In the shower that night Jameson fantasized about fucking Seneca on a tiger skin rug. Not just any tiger skin rug, but one he had purchased. A rug paid for with a heavy black card. A card, the frequent use of which, strengthened his wrist more than the average man. With his superior wrist strength, he would swipe his card freely and pleasure his wife until she came buckets all over the tiger skin. Then they would buy a new one. Better yet, a tiger he’d slaughtered himself. He’d once read an article once about wealthy doctors paying hundreds of thousands to poachers in Africa for the opportunity to join them on an illicit hunting trip. He wanted to kill his own tiger, then fuck his wife atop its flayed pelt. He mercilessly stroked his cock, face growing redder than a sunburn under the hot African sky.

Only later did the shame set in. Not about the paperweight incident per se but of his consequent fantasizing of another life. They’d chosen this, chosen their mundane passions and small apartment. Chosen against the upper-middle-class security of their parents. They wanted to be poor. It was not politically correct to say, no, but it was true. They were intelligent and caucasian and from financially stable backgrounds. They were born into an embarrassment of options, and this was their selection.
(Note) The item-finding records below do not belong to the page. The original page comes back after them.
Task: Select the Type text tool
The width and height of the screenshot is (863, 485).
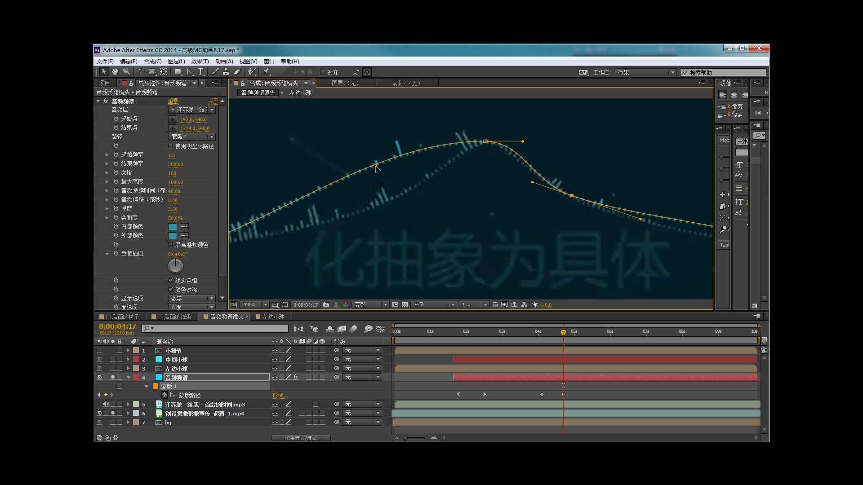Action: pyautogui.click(x=200, y=72)
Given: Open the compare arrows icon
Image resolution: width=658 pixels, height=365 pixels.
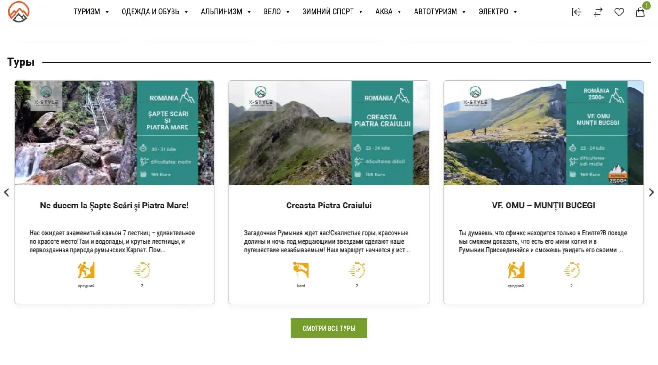Looking at the screenshot, I should [598, 12].
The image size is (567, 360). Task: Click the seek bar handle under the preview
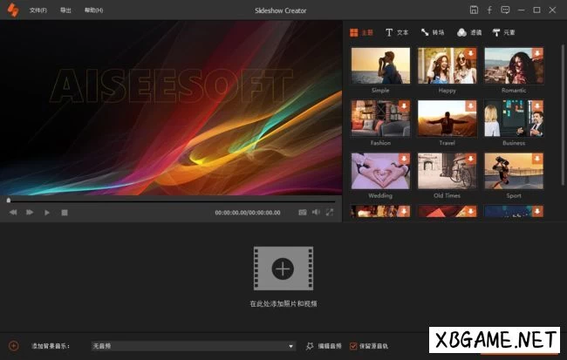coord(9,200)
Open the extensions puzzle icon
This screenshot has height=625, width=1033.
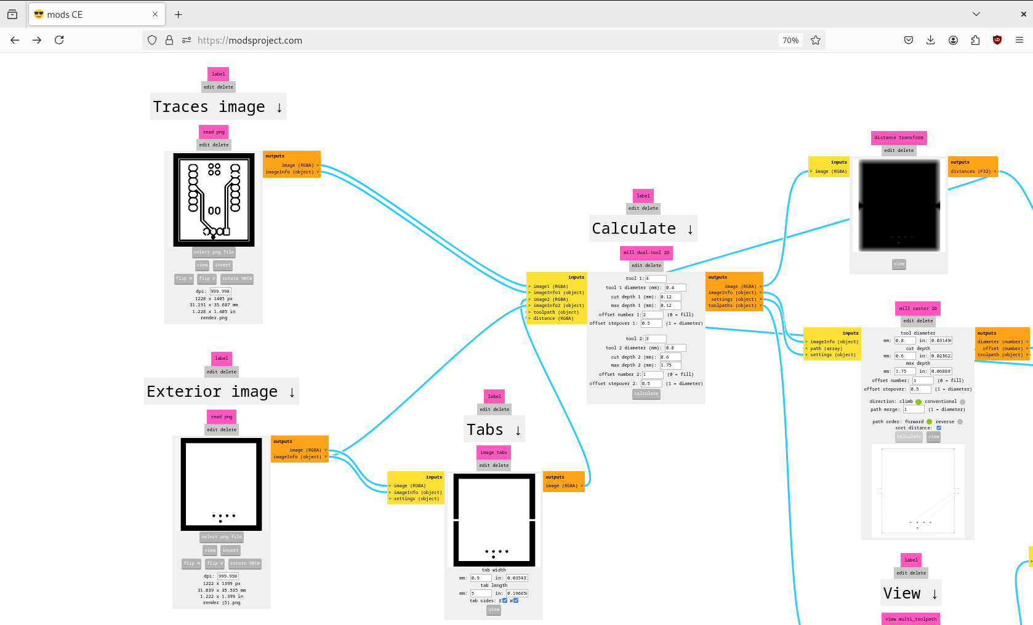pos(975,40)
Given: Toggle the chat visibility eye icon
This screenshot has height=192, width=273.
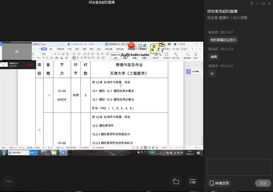Looking at the screenshot, I should point(193,182).
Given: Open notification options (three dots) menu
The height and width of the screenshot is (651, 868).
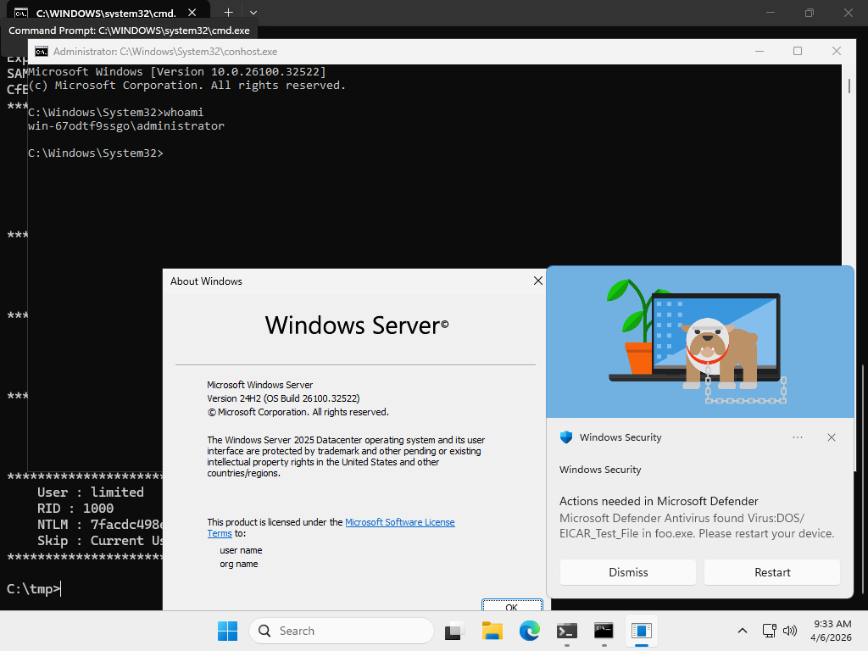Looking at the screenshot, I should tap(797, 437).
But then again, didn’t everyone want to be rich? 

The paperweight sat on the desk for two weeks. It glistened, magnifying the dullness of the walls and cheapness of their other objects from the likes of Goodwill and Marshalls. Eventually, Seneca grew to resent the paperweight so much she hid it out of sight. Even sitting in the desk drawer, the paperweight’s deep swirling jewel tones contrasted depressingly against a stack of 99 cent Duane Reade notebooks, so that their covers appeared neither blue nor grey but some impoverished in-between shade. Jameson later discovered it while searching for his checkbook. It pained him, but he understood. 

In time, the couple all but abandoned the idea of having children. It was less a formal decision and more of something they spoke less and less of until the topic vanished. Maybe children were too expensive, or a bandaid for a broken relationship. They stayed together though, and when things grew tense and grim, when money was scarce, when Jameson found out about Seneca’s affair with a tenured professor, they would partake in their exhibitionist domesticity. Whether in Union Square or Williamsburg, should they stumble upon the kind of store that carries French linens and marble chess sets, without uttering a word, they would slip into scene. Even after years, her nipples would harden at posing such questions as, “Bubba, how marvelous would these sconces be in the Nantucket powder room?” His cock twitched at the sight of her inhaling the scent of a 200 dollar candle. And their marriage was saved again.